*** RECORD EXTRACTS ***
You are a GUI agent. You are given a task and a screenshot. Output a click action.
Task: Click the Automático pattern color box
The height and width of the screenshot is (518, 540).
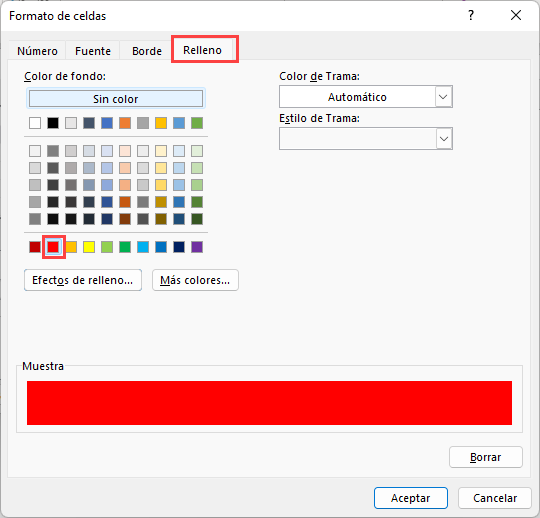point(357,97)
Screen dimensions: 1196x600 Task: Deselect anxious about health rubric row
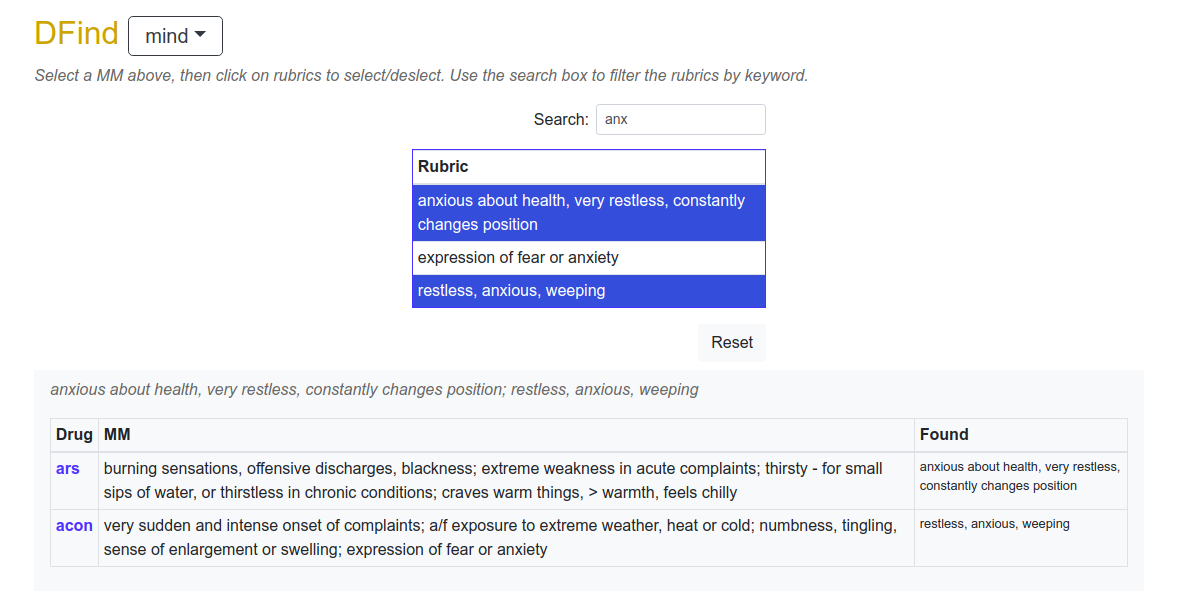click(x=589, y=213)
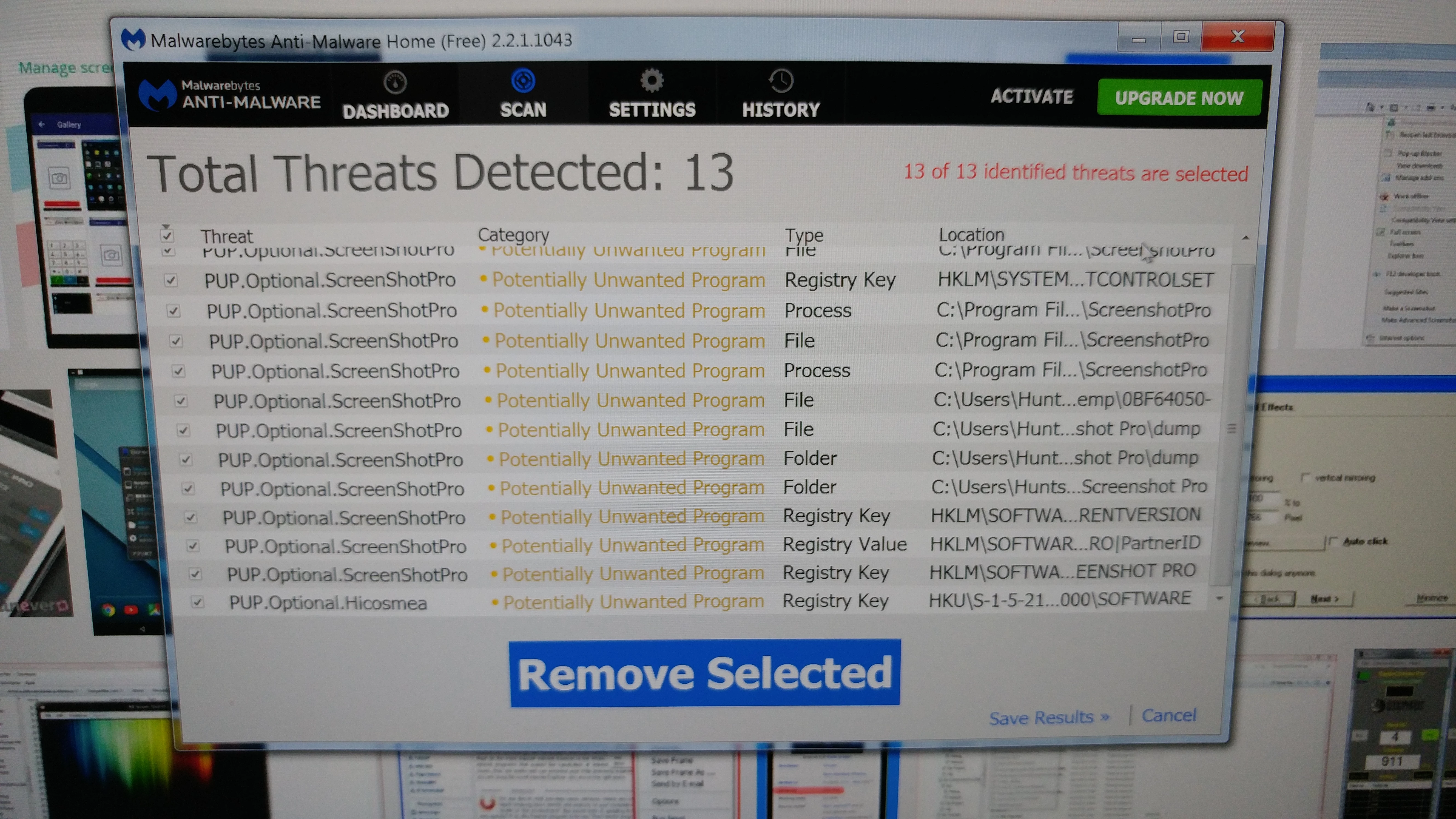This screenshot has height=819, width=1456.
Task: Select the Scan target icon
Action: [x=523, y=81]
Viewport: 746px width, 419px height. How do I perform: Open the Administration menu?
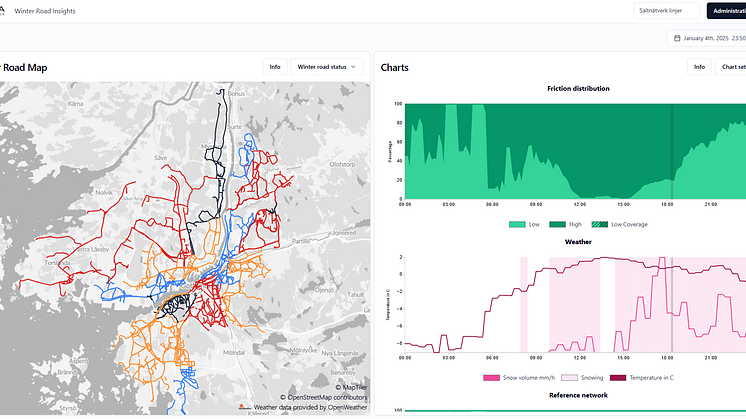[728, 11]
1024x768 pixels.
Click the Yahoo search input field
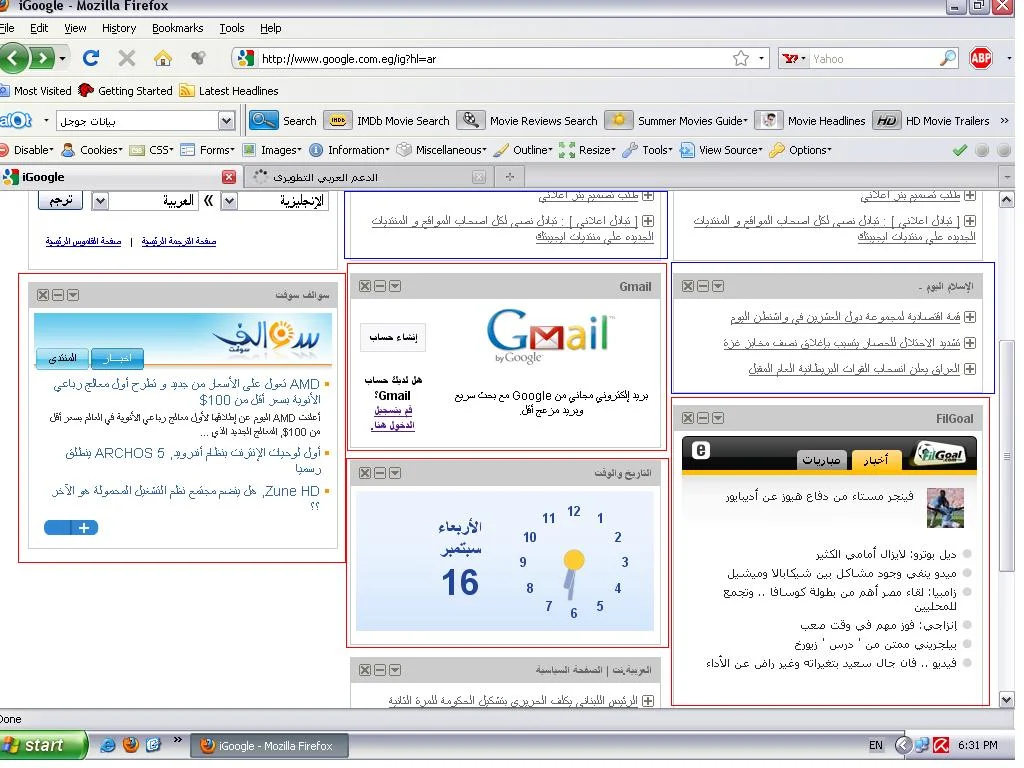pyautogui.click(x=870, y=59)
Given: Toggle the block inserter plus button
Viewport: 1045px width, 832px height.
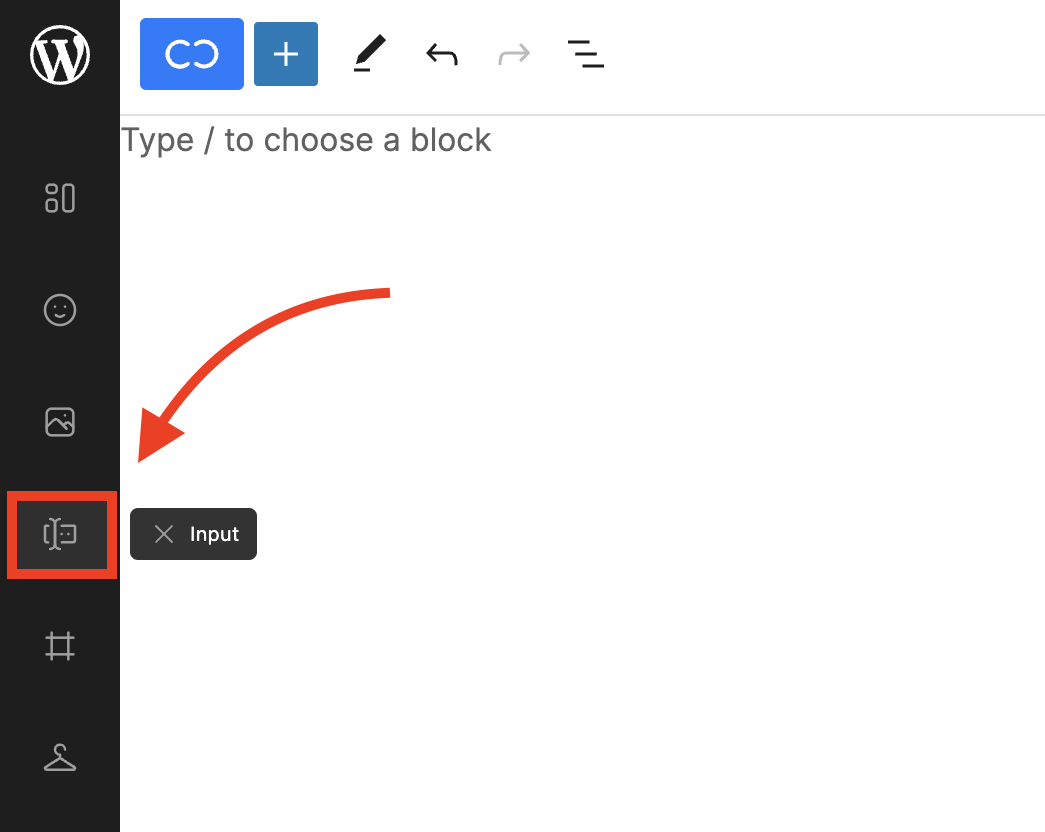Looking at the screenshot, I should coord(286,54).
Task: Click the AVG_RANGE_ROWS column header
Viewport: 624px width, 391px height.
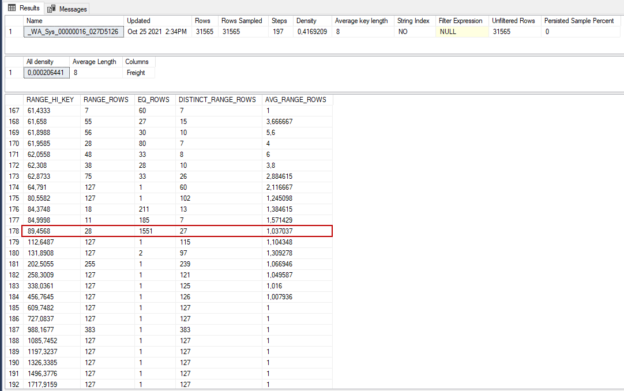Action: click(x=297, y=99)
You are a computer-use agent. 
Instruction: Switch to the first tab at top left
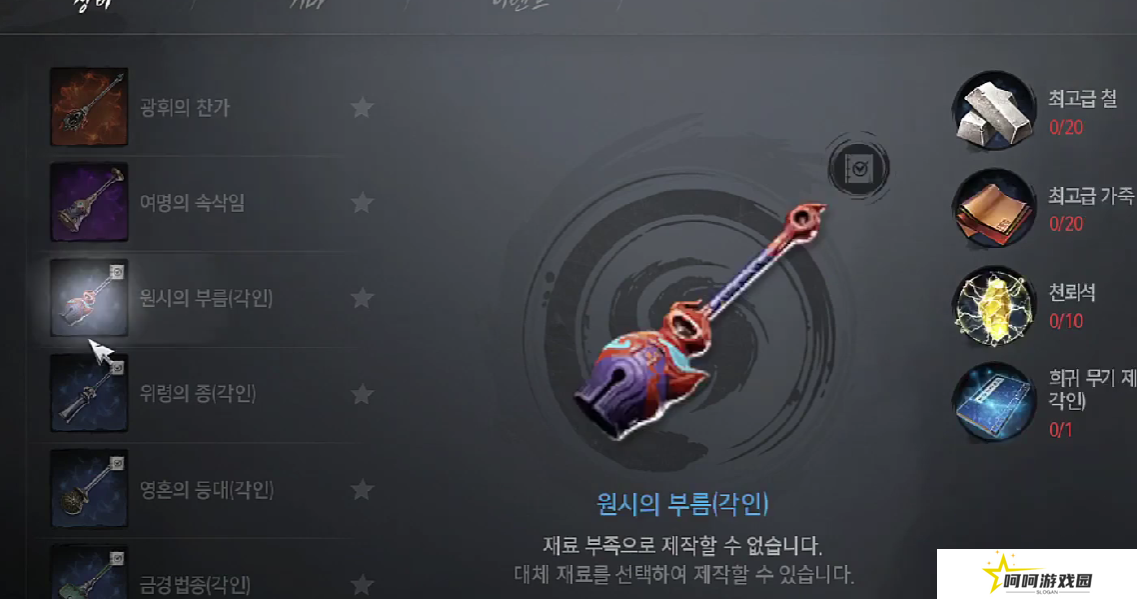click(93, 6)
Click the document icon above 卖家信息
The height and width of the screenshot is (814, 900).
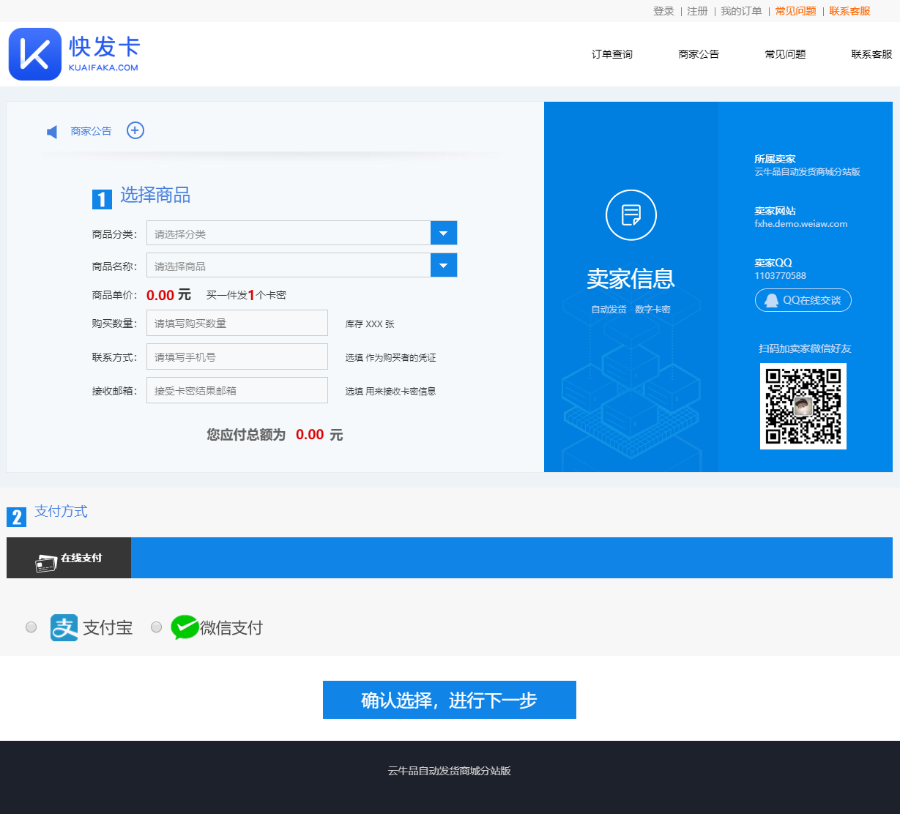pyautogui.click(x=630, y=215)
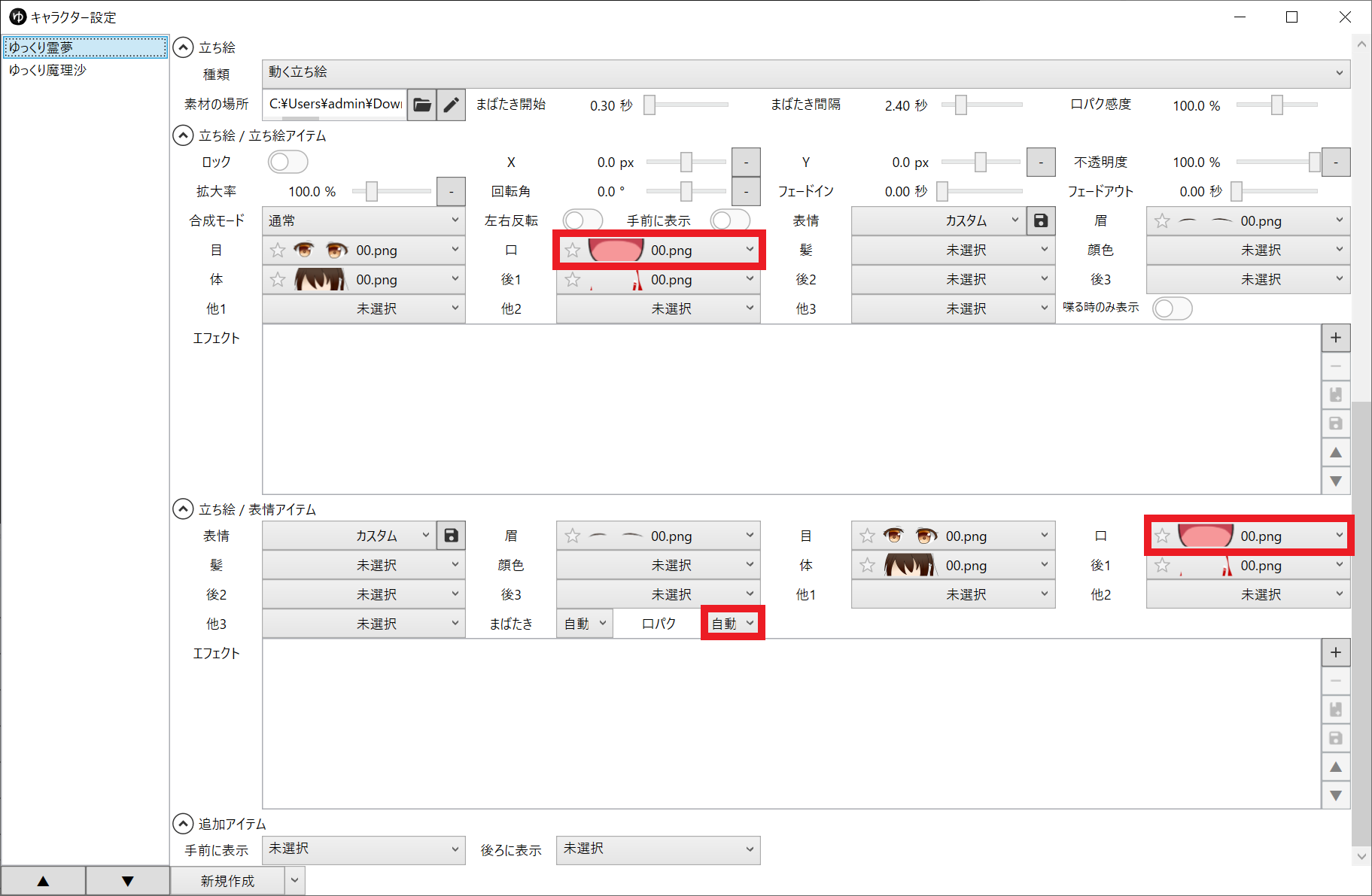
Task: Turn on 喋る時のみ表示 toggle
Action: coord(1172,308)
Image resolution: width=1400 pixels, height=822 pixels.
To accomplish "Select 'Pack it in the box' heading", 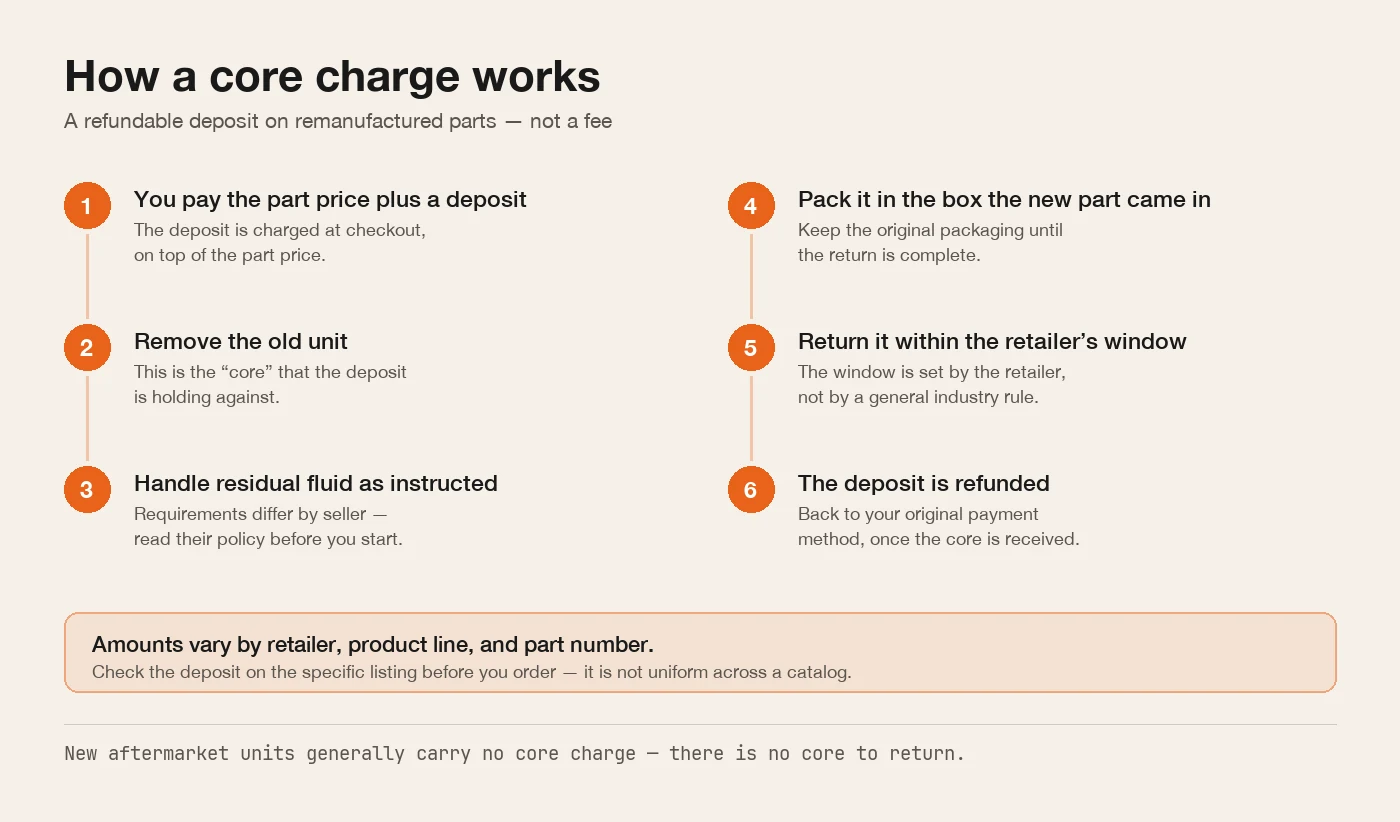I will [x=1004, y=200].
*** End of RECORD EXTRACTS ***
No picture is to be printed. Output exactly the lines above from the line containing "Click the Yahoo search input field" through the line containing "Task: Click the AVG_RANGE_ROWS column header".

Click the Yahoo search input field
pyautogui.click(x=870, y=59)
Given: Toggle the block inserter plus button
Viewport: 1045px width, 832px height.
Looking at the screenshot, I should coord(286,54).
Task: Click the AVG_RANGE_ROWS column header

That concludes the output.